The Johns Hopkins University recently created a popular map that allowed researchers, public health authorities and people to track the progression of the global health crisis with an aim to provide useful statistics. Given that most people were trying to stay up-to-date on the latest reports and progress, the organization became an ideal target for fraudsters to imitate. Fraudulent maps impersonating the actual John Hopkins map created added features such as a chat window and pop-up ads. In this false map, if an unsuspecting victim clicked on any part of the map, it would redirect them to a phishing website that tried to scam them out of their data and attempt in stealing their login credentials. It even contained malware that was automatically downloaded on the victim’s computer.
Similarly, the World Health Organization which is one of the best and leading sources of information on any health issue and is heavily relied on by people to stay on top of daily health information was another target. In a recent campaign, cybercriminals who imitated WHO officials began to email victims with false data. The emails sent out included either an attachment or dubious link that would lead to malware, making its way onto the victim’s computer. The fraudsters spent a good deal of time by upping their game in creating a false website impersonating the WHO, to trick victims into downloading fraudulent applications claiming to have relevant guidelines and data. Once a victim clicked on the download button, it would launch malware onto the victim’s computer. Depending on the location of the victim’s computer and other elements, such as varying payloads, different forms of information-stealing mechanisms, including ransomware, would be downloaded on the computer.
Also, with a shortage of personal equipment and hygienic products, numerous fake online stores began to spring up as scammers looked for new ways to defraud their victims. Unfortunately, such websites became extremely popular, and cybercriminals also began to offer health apparel and smartphones as a one-stop shop. These online shops would steal the credit card information or financial details logged in by the victim and siphon off the data when the victim would attempt to purchase from the site.
Another scam that continues to remain popular with cybercriminals is preying on people’s good nature and the philanthropic spirit of charity. This new scam would prey on people who are experiencing financial difficulties or persuade them into believing that can make easy money. Emails posing as wealthy businessman claiming to be diagnosed with the disease and in an attempt to redeem their souls would describe how they would want to share their vast wealth with charitable organizations. These emails will explain how they would need the victim’s help to do it, and for that, they would pay handsomely. Although the request would appear generous, it was a scam. Once the victim begins to engage in communication, the scammer would relieve the victim of large amounts of money with untrue claims of charges, fees, unanticipated expenses, and bribes needed to release the funds.

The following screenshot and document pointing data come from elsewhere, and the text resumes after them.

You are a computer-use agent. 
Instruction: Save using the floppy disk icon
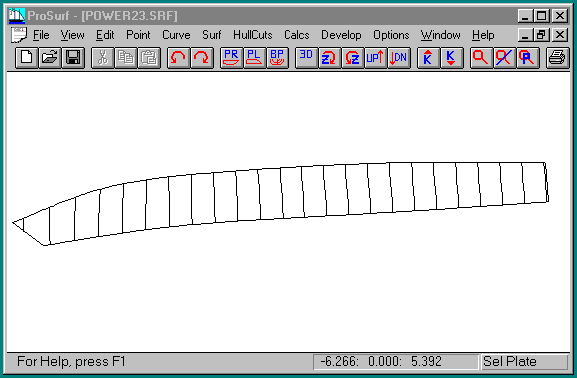pos(73,58)
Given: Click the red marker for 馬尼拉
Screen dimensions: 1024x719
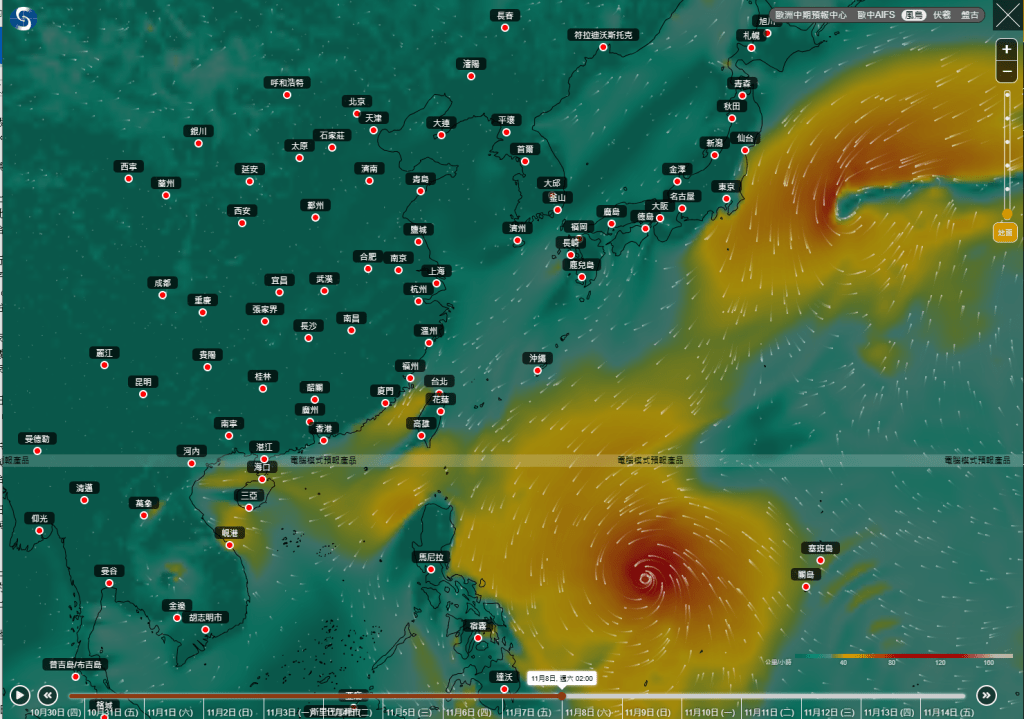Looking at the screenshot, I should click(433, 569).
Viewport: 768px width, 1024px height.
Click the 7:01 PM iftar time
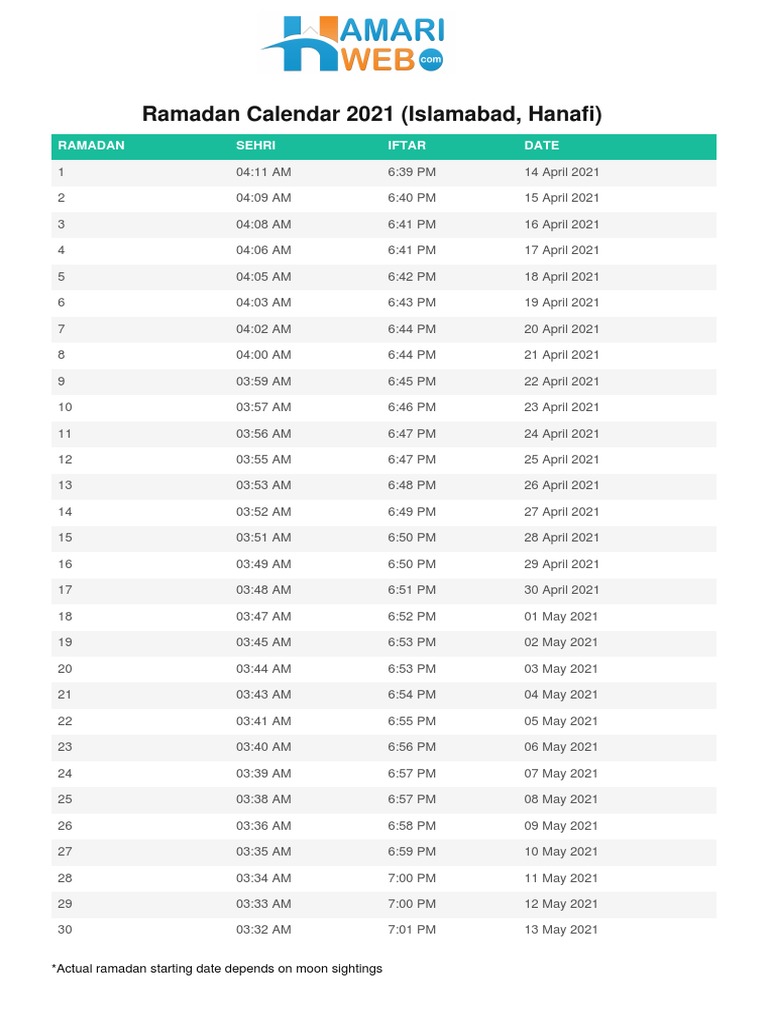tap(411, 930)
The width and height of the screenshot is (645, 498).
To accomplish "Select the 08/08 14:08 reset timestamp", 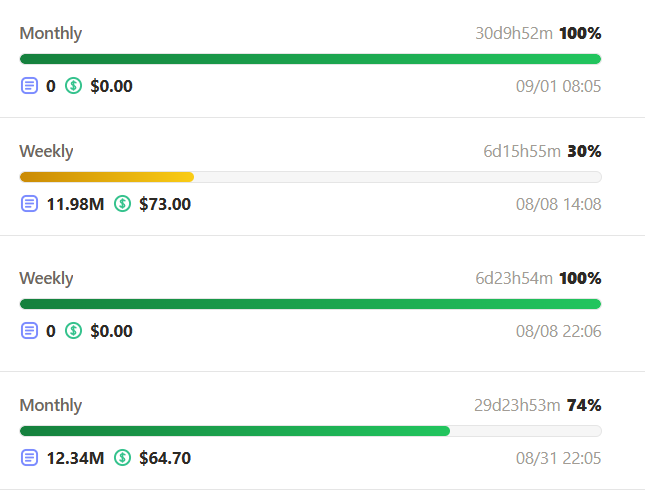I will pyautogui.click(x=559, y=204).
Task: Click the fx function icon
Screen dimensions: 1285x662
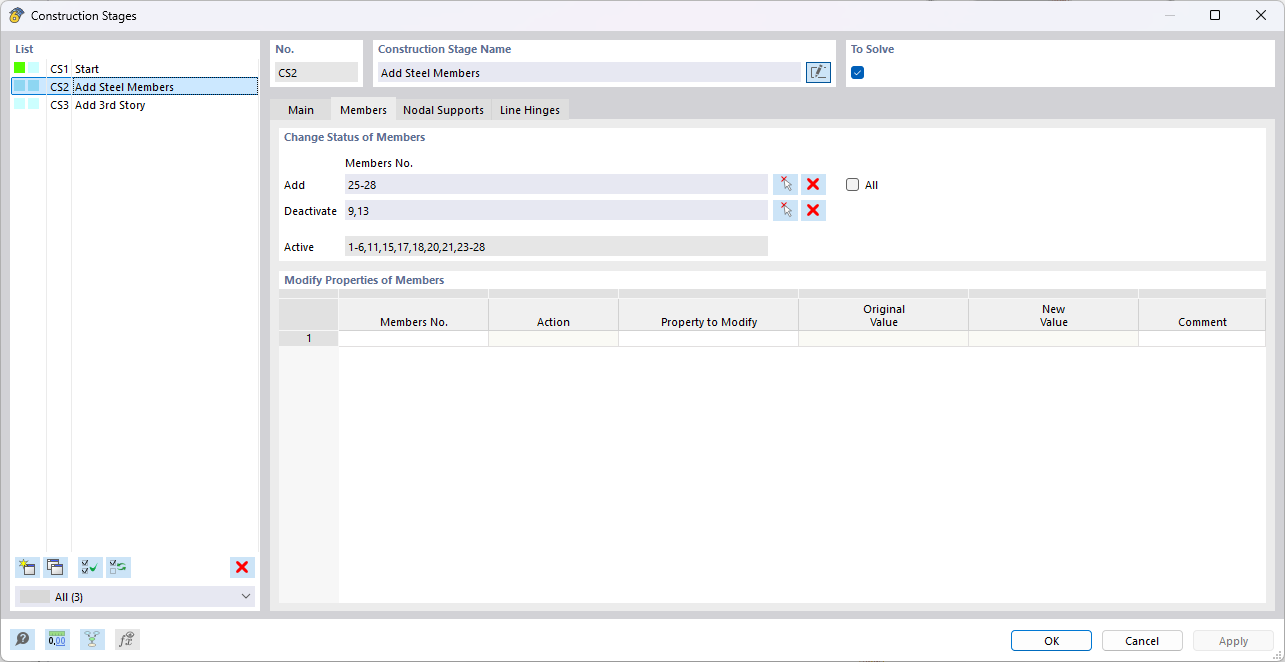Action: tap(127, 639)

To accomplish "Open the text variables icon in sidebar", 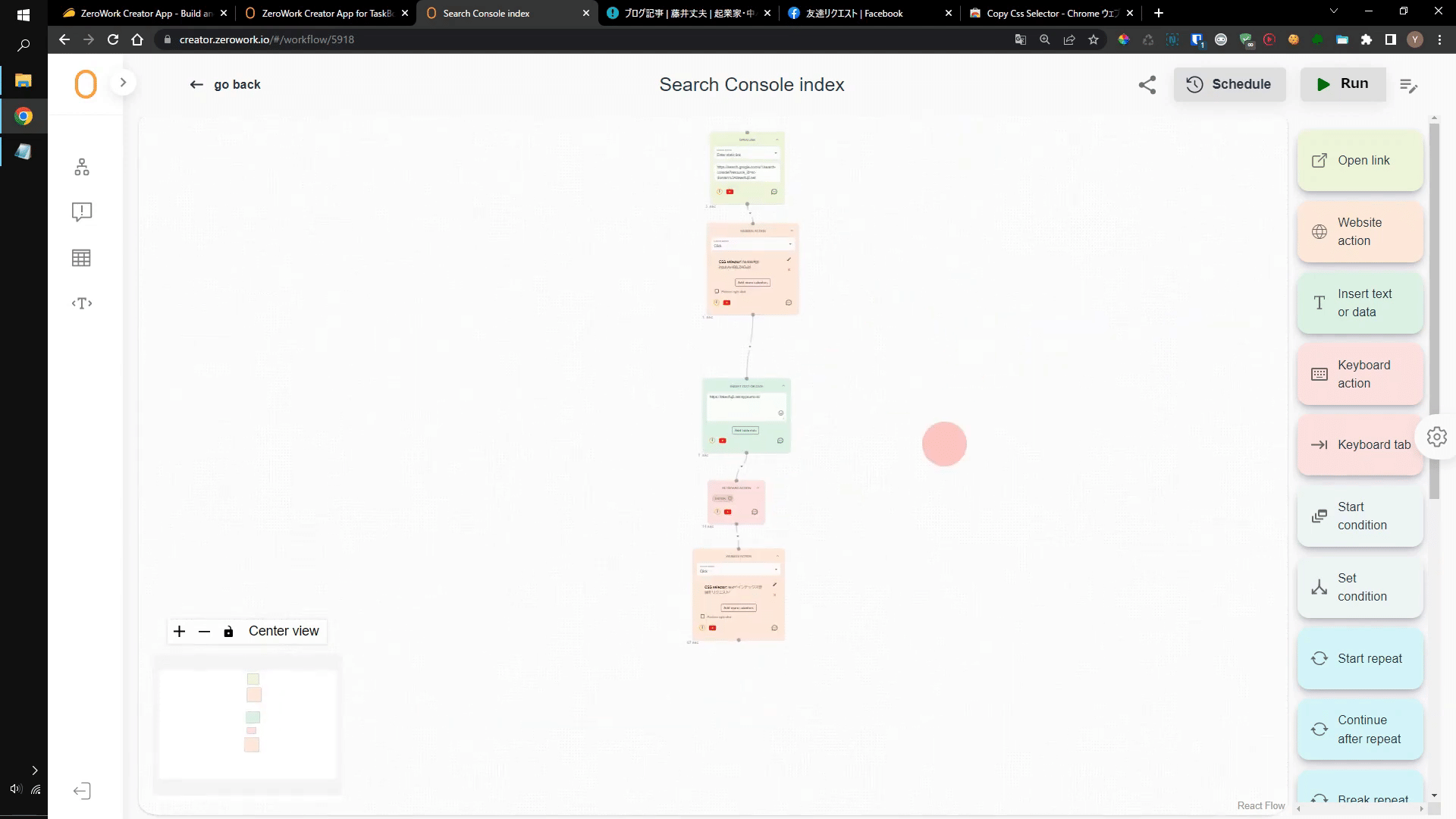I will 82,303.
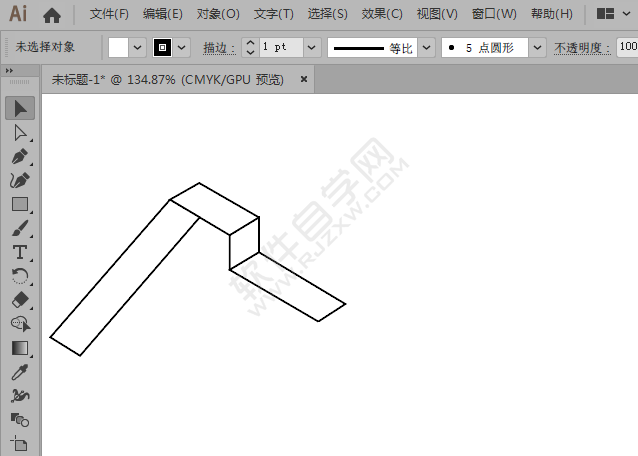Select the Paintbrush tool
The width and height of the screenshot is (638, 456).
(20, 228)
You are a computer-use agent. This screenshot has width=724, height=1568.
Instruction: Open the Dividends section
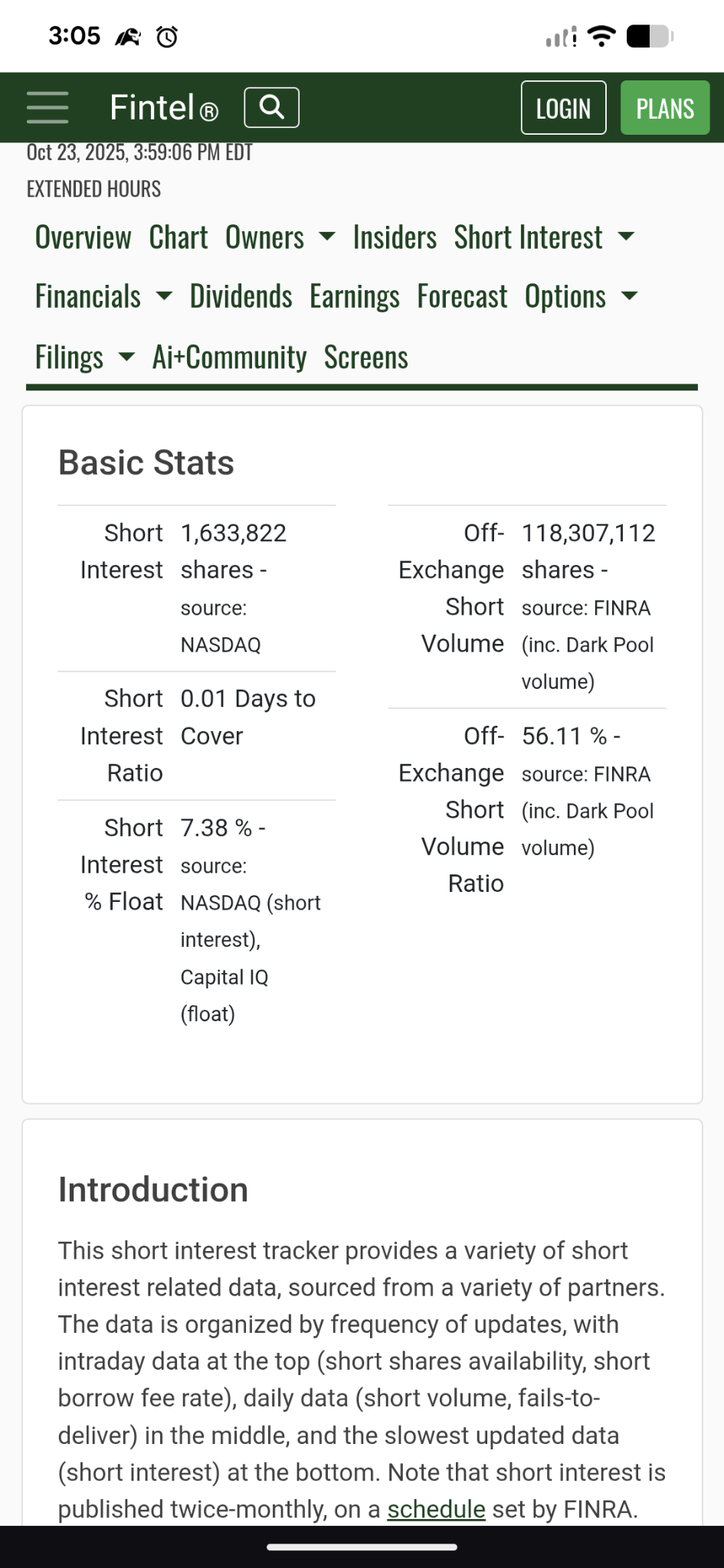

These are by far, not all of the scams that cybercriminals have up their sleeves. However, it is evident how low they can sink by psychologically impacting on the fear and confusion of the general public. Hence, it is crucial than ever to remain alert and keep out of harm’s way, both online and in real life. Your unsecured data can be easily stolen, copied, and duplicated in a matter of seconds without your knowledge.
Similarly, if you are responsible for safeguarding documents and data in your organization, the potential result of a data breach could cost your company expensive legal action, damage to your company reputation and brand, loss of consumer trust, and perhaps even insolvency or bankruptcy. To protect your business or confidential information from these risks, especially if you are distributing PDF files and work documents, you need to secure your documents through PDF DRM security. As a document security solution that travels with your protected document, secure PDF files are safeguarded with military-grade encryption. DRM controls enable you to control how your documents can be used by authorized users, such as whether they can be printed or if they should atomically expire after a certain amount of time. And regardless of who is accessing the content and on which device, the robust security layers of PDF DRM can ensure your document content remains safe regardless of where your documents are located.